**Items from a dataset**
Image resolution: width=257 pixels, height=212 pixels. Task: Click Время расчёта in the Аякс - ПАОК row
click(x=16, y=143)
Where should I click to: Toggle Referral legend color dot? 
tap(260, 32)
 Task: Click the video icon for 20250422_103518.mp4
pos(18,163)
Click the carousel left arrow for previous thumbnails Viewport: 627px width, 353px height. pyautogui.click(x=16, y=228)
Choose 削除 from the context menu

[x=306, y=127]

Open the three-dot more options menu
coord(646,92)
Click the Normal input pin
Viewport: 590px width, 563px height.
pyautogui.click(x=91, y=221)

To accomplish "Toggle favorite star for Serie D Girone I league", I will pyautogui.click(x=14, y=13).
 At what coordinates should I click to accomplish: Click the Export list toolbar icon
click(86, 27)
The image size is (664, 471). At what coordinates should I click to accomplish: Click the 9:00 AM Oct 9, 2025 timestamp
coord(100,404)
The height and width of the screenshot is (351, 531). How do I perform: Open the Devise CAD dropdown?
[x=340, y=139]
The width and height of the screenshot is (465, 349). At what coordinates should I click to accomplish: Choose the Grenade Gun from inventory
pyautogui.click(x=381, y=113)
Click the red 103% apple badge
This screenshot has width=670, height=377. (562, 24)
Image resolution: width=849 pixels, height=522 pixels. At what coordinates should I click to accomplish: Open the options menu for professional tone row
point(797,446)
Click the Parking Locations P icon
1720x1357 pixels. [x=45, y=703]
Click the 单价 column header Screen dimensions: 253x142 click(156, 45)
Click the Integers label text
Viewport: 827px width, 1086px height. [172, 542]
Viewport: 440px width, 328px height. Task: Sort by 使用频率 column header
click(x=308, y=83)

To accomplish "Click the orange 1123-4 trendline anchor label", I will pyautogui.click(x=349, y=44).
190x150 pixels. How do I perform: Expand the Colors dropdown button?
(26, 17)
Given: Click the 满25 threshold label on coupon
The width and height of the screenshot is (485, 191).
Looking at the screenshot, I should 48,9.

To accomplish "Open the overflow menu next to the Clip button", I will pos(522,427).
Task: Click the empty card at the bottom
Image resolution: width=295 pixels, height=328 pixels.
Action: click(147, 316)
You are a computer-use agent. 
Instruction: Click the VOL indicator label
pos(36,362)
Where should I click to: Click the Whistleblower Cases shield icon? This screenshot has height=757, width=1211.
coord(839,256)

**Task directions**
Would you filter the records and copy each line that contains the word "will"?

**Response below**
To accomplish "Toggle favorite star for Serie D Girone I league", I will pyautogui.click(x=14, y=13).
To accomplish "Click the orange 1123-4 trendline anchor label", I will pyautogui.click(x=349, y=44).
To accomplish "Open the overflow menu next to the Clip button", I will pos(522,427).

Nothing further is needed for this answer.